= Claude Rijmenans =

Belgian ambassador

Claude Rijmenans (born November 10, 1948) is a retired Belgian ambassador.

==Early life==
Rijmenans was born in Rome, Italy on November 10, 1948. Rijmenans is the son of H.E. Marcel Rijmenans, ambassador of H.M. the King of the Belgians. He performed his primary and high school education in Belgium, the United States ([[San Francisco]|San Francisco, California]]) and in the Federal Republic of Germany (Bonn), and graduated in social sciences from the Free University of Brussels (1972).

== Career ==

Rijmenans was a reserve officer in the Royal Belgian Air Force from 1973-1974.

He was sworn into the Diplomatic Service on January 1, 1977. Ambassador Claude Rijmenans was promoted to the rank of Minister Plenipotentiary on January 1, 1994. On March 1, 2006 he was promoted to the first class, the Belgian equivalent of full ambassadorial rank.

He retired on December 1, 2013, at the mandatory age of 65. By Royal Decree, he retains the honour of his ambassadorial rank.

===Ambassadorial postings===
- 1976–1980: Bangkok (Second Secretary)
- 1980–1984: London (First Secretary)
- 1984–1985: Mexico (Counsellor)
- 1985–1988: MFA Brussels (Chef de Cabinet of the Minister for Foreign Trade, Deputy Secretary General of the Benelux EU)
- 1988–1992: Casablanca (Consul General)
- 1992–1996: Toronto (Consul General)
- 1996–1999: MFA Brussels (Director Central and Eastern European Desk, Director General of Foreign Economic Relations a.i., Deputy Director General of Bilateral Relations and Director of the European Desk).
- 1999–2004: Athens (Ambassador)
- 2004–2009: Madrid (Ambassador)
- 2009–2010: Vienna (Ambassador –bilateral Austria and Bosnia-Herzegovina- and Permanent Representative to the International Organizations in Vienna)
- 2010– MFA Brussels (Ambassador, Special Envoy for Asylum and Migration – from August 1, 2011).

===Diplomatic work===

During his stay in Bangkok, he was actively involved in the refugee crisis and attended a series of ESCAP meetings. In London, he dealt mainly with economic affairs and was chairman of various commodities organizations. In Mexico, he became Deputy Chief of Mission and dealt with the financial dossiers of Belgian companies. In Brussels, he became “Chef de Cabinet” of the Minister for Foreign Trade and organized various missions. In Casablanca, he became Chief of Mission and promoted Belgian economic interests in Morocco. In Toronto, he covered as Consul General a jurisdiction stretching from Ontario to British Columbia. In Athens, during his mission, the State visit of the King of the Belgians Albert II and Queen Paola took place in 2001.

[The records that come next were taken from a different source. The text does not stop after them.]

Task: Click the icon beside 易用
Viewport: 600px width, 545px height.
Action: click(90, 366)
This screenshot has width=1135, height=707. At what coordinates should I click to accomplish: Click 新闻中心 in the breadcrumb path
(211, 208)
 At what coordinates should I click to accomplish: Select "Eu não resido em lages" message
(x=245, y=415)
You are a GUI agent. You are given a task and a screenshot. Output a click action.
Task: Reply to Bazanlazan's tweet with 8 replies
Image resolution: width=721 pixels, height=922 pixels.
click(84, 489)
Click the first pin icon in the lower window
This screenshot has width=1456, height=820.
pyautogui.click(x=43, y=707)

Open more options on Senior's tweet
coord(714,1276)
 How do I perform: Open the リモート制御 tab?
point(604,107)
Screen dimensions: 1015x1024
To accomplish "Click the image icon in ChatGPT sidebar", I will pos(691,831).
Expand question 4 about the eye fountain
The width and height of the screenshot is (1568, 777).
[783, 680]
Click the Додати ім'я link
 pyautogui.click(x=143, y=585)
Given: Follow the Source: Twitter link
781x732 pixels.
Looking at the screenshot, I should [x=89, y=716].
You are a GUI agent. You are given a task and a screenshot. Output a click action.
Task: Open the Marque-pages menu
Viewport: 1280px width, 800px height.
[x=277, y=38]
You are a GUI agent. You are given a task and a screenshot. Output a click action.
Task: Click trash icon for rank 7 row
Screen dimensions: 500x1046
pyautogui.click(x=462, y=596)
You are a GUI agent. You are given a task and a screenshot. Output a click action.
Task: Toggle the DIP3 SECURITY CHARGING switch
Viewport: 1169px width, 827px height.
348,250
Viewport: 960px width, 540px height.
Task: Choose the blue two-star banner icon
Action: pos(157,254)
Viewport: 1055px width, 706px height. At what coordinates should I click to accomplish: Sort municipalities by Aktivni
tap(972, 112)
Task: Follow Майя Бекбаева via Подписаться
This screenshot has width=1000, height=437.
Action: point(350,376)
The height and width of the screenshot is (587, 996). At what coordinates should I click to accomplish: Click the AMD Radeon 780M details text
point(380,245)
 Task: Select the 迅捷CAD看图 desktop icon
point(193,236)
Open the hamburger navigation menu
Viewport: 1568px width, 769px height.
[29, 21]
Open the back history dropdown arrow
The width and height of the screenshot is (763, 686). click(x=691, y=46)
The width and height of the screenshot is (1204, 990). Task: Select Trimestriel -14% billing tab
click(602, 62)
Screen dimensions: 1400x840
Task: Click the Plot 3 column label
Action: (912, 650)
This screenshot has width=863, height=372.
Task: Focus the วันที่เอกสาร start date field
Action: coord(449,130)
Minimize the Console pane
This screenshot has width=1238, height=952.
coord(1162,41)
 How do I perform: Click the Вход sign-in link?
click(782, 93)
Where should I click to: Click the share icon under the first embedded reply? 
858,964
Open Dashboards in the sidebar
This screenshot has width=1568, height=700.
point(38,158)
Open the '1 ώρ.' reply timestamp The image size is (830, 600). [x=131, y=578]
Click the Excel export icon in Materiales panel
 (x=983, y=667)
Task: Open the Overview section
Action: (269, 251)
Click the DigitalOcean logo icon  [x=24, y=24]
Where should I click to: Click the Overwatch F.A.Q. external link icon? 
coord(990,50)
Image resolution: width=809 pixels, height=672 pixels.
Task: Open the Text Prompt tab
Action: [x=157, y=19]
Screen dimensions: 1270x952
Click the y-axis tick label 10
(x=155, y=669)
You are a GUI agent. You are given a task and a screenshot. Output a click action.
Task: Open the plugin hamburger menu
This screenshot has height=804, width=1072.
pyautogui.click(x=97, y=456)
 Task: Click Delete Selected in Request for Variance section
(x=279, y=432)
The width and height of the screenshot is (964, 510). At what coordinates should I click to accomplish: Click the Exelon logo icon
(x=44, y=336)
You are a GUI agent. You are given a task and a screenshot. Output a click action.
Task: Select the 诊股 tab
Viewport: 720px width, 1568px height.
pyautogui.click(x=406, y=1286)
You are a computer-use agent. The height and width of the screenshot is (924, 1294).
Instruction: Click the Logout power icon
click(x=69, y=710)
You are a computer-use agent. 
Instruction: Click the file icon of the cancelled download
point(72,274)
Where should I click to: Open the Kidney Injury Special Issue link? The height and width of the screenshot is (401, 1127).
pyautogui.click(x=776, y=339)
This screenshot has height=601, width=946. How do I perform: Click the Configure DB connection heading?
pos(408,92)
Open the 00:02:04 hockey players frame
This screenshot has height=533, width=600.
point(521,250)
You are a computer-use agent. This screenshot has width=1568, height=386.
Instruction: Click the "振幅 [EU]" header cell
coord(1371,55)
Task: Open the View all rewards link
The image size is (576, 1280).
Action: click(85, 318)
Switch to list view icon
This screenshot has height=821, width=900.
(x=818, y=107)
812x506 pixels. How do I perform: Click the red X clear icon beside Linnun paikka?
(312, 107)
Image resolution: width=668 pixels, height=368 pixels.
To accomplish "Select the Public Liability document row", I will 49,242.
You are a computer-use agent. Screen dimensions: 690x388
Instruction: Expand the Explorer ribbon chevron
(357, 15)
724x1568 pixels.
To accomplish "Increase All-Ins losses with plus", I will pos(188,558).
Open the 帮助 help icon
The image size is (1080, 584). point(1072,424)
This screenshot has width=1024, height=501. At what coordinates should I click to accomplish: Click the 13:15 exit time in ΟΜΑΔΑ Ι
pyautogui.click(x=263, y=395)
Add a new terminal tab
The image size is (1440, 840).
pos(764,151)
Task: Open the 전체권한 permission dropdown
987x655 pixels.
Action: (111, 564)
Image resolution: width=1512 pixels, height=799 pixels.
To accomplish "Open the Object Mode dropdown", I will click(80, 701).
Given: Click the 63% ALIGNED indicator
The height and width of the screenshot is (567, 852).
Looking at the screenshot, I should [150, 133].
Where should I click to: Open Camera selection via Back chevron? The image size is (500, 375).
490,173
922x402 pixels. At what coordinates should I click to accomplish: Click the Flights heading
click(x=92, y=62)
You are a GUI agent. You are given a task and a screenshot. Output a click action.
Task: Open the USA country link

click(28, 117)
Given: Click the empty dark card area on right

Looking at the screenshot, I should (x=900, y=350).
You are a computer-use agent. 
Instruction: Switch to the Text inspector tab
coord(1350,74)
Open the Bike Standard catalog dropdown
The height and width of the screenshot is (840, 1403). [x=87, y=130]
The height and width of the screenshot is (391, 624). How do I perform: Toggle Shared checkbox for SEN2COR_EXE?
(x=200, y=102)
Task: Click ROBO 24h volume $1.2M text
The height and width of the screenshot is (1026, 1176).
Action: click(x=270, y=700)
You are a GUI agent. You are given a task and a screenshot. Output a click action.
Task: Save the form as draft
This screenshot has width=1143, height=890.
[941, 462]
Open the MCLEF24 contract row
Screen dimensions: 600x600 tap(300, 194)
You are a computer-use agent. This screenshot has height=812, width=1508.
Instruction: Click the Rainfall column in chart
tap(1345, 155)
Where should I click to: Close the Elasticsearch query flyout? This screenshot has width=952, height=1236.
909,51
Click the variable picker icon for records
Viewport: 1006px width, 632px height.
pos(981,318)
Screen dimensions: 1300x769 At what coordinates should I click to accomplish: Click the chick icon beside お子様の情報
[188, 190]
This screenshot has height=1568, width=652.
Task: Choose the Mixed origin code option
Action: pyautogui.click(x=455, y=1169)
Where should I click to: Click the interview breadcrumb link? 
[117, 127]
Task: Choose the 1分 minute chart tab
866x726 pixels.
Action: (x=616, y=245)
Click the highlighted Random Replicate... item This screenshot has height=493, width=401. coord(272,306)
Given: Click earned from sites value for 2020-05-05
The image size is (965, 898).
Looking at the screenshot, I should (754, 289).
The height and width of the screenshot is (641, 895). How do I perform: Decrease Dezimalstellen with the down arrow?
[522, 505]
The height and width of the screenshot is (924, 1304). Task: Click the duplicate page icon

In Madrid, he concentrated his efforts on creating a close working relationship on European Union issues and OSCE matters with the Spanish MFA. In Vienna, he represented Belgium bilaterally towards Austria and Bosnia-Herzegovina, and multilaterally in international organizations. As Ambassador, Special envoy for Asylum and Migration, he represented Belgium in the EU’s High Level Working Group on Migration (HLWG) and coordinated the various Belgian actors active in these fora.

=== Accolades ===

Various Belgian and foreign distinctions: grand officer in the Order of Leopold II, commander in the Order of Leopold, commander in the Order of the Crown, Grand Cross in the Order of the Phoenix (Greece), commander in the Order of the Aztec Eagle (Mexico), etc.

He presented the "Concours diplomatique" of 1974, and was received as major of his promotion. Having completed his military duties, he entered the Belgian Diplomatic Service on January 1, 1975 as a trainee. During his traineeship, he was posted in The Hague in 1975.